[Records for this exercise]

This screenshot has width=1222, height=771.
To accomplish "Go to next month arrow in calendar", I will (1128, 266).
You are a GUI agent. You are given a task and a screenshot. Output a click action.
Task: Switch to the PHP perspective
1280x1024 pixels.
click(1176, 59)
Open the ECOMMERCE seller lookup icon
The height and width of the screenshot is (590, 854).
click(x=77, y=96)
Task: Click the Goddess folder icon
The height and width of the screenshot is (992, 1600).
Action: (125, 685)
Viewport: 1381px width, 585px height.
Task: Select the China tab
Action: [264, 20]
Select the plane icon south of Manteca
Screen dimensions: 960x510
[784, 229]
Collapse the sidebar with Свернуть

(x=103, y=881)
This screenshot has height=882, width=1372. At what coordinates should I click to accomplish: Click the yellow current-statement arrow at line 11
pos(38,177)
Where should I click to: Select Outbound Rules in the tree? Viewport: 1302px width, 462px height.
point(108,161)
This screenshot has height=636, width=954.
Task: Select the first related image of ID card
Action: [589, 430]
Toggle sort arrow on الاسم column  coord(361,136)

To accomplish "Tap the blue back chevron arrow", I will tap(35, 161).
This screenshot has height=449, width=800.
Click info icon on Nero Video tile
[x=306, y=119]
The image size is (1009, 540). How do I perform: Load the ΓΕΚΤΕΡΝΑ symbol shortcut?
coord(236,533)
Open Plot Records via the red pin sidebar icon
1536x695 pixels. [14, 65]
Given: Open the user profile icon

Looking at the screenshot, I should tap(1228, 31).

[/Records for this exercise]

:: Try it ::
Repeat every entry above exactly, leaving nothing out.

:: Result for this exercise ::
This screenshot has width=1222, height=771.
To accomplish "Go to next month arrow in calendar", I will (1128, 266).
You are a GUI agent. You are given a task and a screenshot. Output a click action.
Task: Switch to the PHP perspective
1280x1024 pixels.
click(1176, 59)
Open the ECOMMERCE seller lookup icon
The height and width of the screenshot is (590, 854).
click(x=77, y=96)
Task: Click the Goddess folder icon
The height and width of the screenshot is (992, 1600).
Action: (125, 685)
Viewport: 1381px width, 585px height.
Task: Select the China tab
Action: [264, 20]
Select the plane icon south of Manteca
Screen dimensions: 960x510
[784, 229]
Collapse the sidebar with Свернуть

(x=103, y=881)
This screenshot has height=882, width=1372. At what coordinates should I click to accomplish: Click the yellow current-statement arrow at line 11
pos(38,177)
Where should I click to: Select Outbound Rules in the tree? Viewport: 1302px width, 462px height.
point(108,161)
This screenshot has height=636, width=954.
Task: Select the first related image of ID card
Action: [589, 430]
Toggle sort arrow on الاسم column  coord(361,136)

To accomplish "Tap the blue back chevron arrow", I will tap(35, 161).
This screenshot has height=449, width=800.
Click info icon on Nero Video tile
[x=306, y=119]
The image size is (1009, 540). How do I perform: Load the ΓΕΚΤΕΡΝΑ symbol shortcut?
coord(236,533)
Open Plot Records via the red pin sidebar icon
1536x695 pixels. [14, 65]
Given: Open the user profile icon

Looking at the screenshot, I should tap(1228, 31).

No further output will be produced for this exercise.